About three and a half—or so—years ago, I was at the Oakville store of L’átelier Gregorian looking for nothing in particular. I was talking with the store’s most knowledgeable attendant, Percy about the re-release of my column, Highly Opinionated. I had suggested that I would like to focus attention on some of the forgotten Canadian musicians and mentioned Moe Koffman and Don Thompson as some of the musicians who would be the focus of this column. Unknown to me another shopper in the store was listening in and soon I was tapped on the shoulder. Upon turning around, I discovered that the man in question was offering me a copy of a CD. It was a recording of Benny Goodman, the title of which I cannot recall.

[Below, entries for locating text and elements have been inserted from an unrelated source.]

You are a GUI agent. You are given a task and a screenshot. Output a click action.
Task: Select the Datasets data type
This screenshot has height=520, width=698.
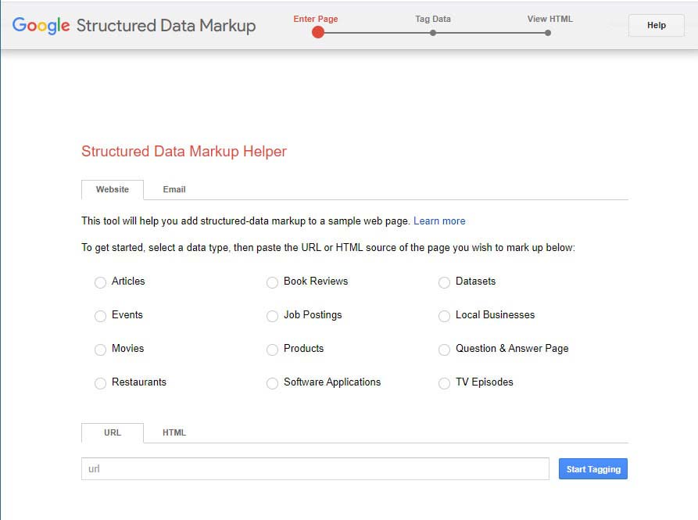(444, 282)
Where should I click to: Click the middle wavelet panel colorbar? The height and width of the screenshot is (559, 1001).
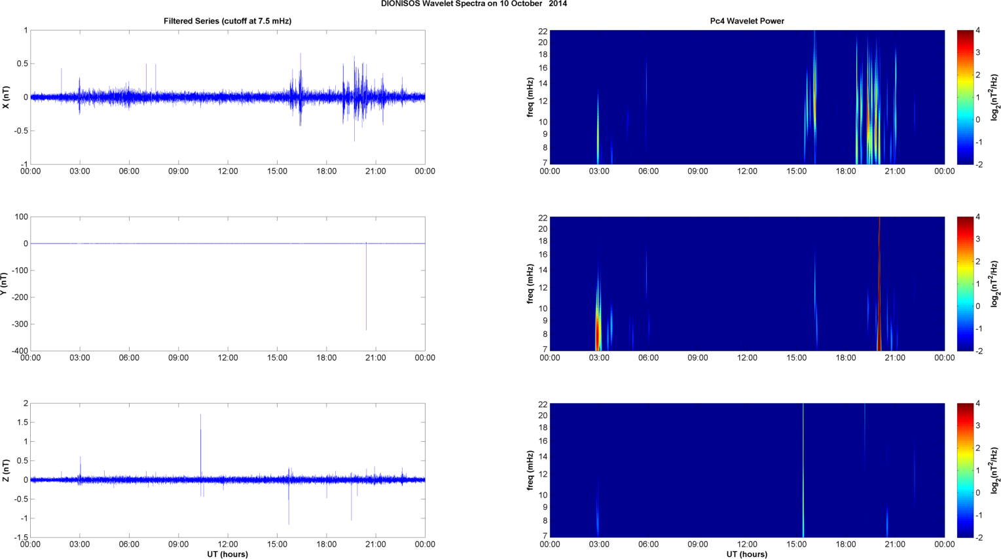(966, 283)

However, I can recall the man’s face vividly. It was red, on which was perched an enormous nose. His hair was long and lank, and entirely white. “Hi,” he said, “I’m Peter Appleyard… I would like you to listen to this record that I made with Benny… well, in…” and then he prattled on melodiously about the date, following me around the store, talking excitedly as I went round the bins to find a vinyl of the record in question—of which of course there was none. So I took the CD from his hand and promised to buy it. Mr. Appleyard talked and talked… and talked.
I was enthralled as he told me of the record he had also made with members of the Benny Goodman band in 1974. There was Hank Jones on piano, Slam Stewart—the great Slam Stewart—on bass, Mel Lewis on drums… and on and on he went describing the atmosphere, the chatter, the jokes and the excited fatigue they all felt after the recording date was over. I asked Mr. Appleyard where I could find this recording. “You can’t,” he quipped. “I have not released it yet. I am waiting for some permissions and… as soon as that comes through…” he had drifted off while I was becoming a part of the recording itself, in spirit, as I often do when it is described so vividly.
Then, last year I received a copy of a record from Mr. Appleyard’s label, Linus Entertainment. The album, Peter Appleyard and the Jazz Giants—The Lost 1974 Sessions, was sensational. A technical masterpiece and a music expedition non pareil, and I mentioned this in my review. Peter Appleyard was a masterly band-leader on that date and the music was vibrant and swinging. Mr. Appleyard’s tone was like shimmering crystal and his ideas and improvisations were soaring and memorable. The chatter between the musicians provided an intense recollection of what transpires between musical brothers. The ghosts of the stature of Slam Stewart and Hank Jones create echoes in my ear, and now Peter Appleyard as well.
As I re-read the review, however, I feel the loss of my new friend. And I wonder how many more years we must wait until there is broader recognition for some of Canada’s finest musicians. I take out a copy of the record he insisted I buy that day to give it a spin. And I know that I, for one, cannot wait.